── PAGE EXCERPT

So I think that some think they want to support the oppressed and they are indeed oppressed, but they’re oppressed by Hamas, not by Israel. And I think that as you probably saw on your trip, Israel has Arabs who live there. They serve in the government and they’re elected to the Knesset. They serve in the military and they are not the ones here who are complaining. And many of them indeed died during the attacks on October 7th, trying to help save Israelis.

We Just Want to Get Along

Michael Arnold: Hey, Josh, I was fascinated on our trip how our tour guide, Ronnie, a proud Jew, loved to tell us Christians how we should be seeing these biblical sites. He was just amazing. And our bus driver was an Arab and they were the best of friends. They’d worked together a lot and Ronnie would say, “We want to work together. We’re not enemies. The other people out there make this up. We’re good friends. We just want to get along.”

Josh Holtcamp: I tell you, I went to Israel the first time back in 2018. We visited a lady who wrote a book, I Lived 10,000 Years. She was in a nursing home and her caregiver was an Arab and they had the best relationship. She would just, especially on Shabbat, let the Arab do it. They were the best of friends. And on the trip, the same thing. We’ve got friends that are riding together, they’re talking together, and my prayer is that this just doesn’t tear them apart because of the bonds that they’ve created.

All Israel has ever done is wanted to be friends. Israel is no place for there to be any attack. Israel has always been the land of the free. And especially for those folks that are Arab and do not support Hamas because now Hamas has come out as the supreme Arab and that’s not fair either. Hamas does not represent the Arab people.

Anna Salton Eisen: Well, even if you look at who was taken hostage, they’re not all Israelis. It shows you the melting pot that Israel is. There were Americans and British and Germans. There were 17 from Nepal. And, of all different countries, nationalities, and religions– not all Jewish. I think that shows you that this has affected the world.

Michael Arnold: And I think, Josh, you have a unique perspective. You were sharing that the memorial that your school hosts there in Tennessee, your school board has decided to shut it down for some of the same reasons that Anna was sharing as far as safety concerns. Do you want to tell us a little bit about the memorial and the thinking behind not making it available at the current time?

Josh Holtcamp: Sure. So our memorial hosts an authentic German rail car, and it hosts over 16 million paper clips after we got them all done, representing those Jews that had died off. So we are at a higher threat level because our school does have this, but the school board decided it was in the best interest of the safety of our children to go ahead and shut that memorial down.

We were actually set to host our 25th anniversary of the Paper Clips Project in November. However, we do expect the shut-down to go longer than 60 days. But some people look at this and say, You know what, by shutting it down, you are not standing with us. And others say, You’re doing the right thing. I don’t know what the boundaries are there. But all I know is we have fantastic tour guides. We have fantastic students that have trained the entire year to work with folks who come to the memorial that now are not going to get to.

────

◆ CHALLENGES ◆
- A) Output the passage of the transcript between "Anna Salton Eisen: Well, even" and "affected the world.", inclusive.
- B) According to the transcript, why did the school board in Tennessee shut down the memorial?
- C) Resume the transcript about the Paper Clips memorial from the point where it stops.

── GIVEN MATERIAL

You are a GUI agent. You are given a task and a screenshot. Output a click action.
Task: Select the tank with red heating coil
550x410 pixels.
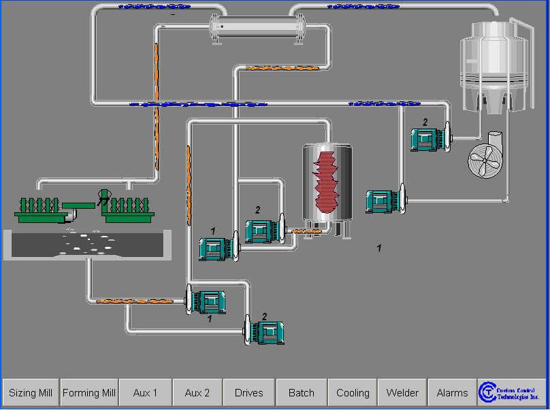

────

◆ ANSWER LIST ◆
- A)
Anna Salton Eisen: Well, even if you look at who was taken hostage, they’re not all Israelis. It shows you the melting pot that Israel is. There were Americans and British and Germans. There were 17 from Nepal. And, of all different countries, nationalities, and religions– not all Jewish. I think that shows you that this has affected the world.

- B) The school is at a higher threat level because it hosts the memorial. The board decided that shutting it down was in the best interest of the children's safety.

- C)
Michael Arnold: Well, at the end of the day, you have to protect your students, and not to belittle the memorial, but it’s really just an object, a railway car with stuff in it, right? But yet it’s a magnet for hate for those who would like to fight against the truth of the atrocities that people have experienced. That’s just astounding, I think, to realize that it could draw violence just because of what it represents.

Josh Holtcamp: I think you have to have a realistic amount of fear. I think that to go out without taking precautions or knowing what you have to do, anyone in law enforcement would tell you that this is a time of heightened security. It’s not about standing with Israel. It’s about protecting your students, your community. And that’s what we have to do because there are those within our borders that would do us harm because we believe differently, which is how it’s been for Jews since it all began.

Michael Arnold: So we’ve tried to paint this picture of just how big this is, good versus evil, hatred, and danger, and there are legitimate fears that go along with this. Let’s change directions a little bit and think about how we as educators begin to help our students.

Josh, you work with middle schoolers. Anna, you work with a lot of different groups. How do we help young people who don’t have the historical context and maybe not even a full understanding of geopolitical struggle, good versus evil? How do we help them begin to process this? How are you addressing this with your students, especially those students who are looking forward to being a tour guide at your memorial, and now they don’t get that opportunity. And what other conversations is this leading to?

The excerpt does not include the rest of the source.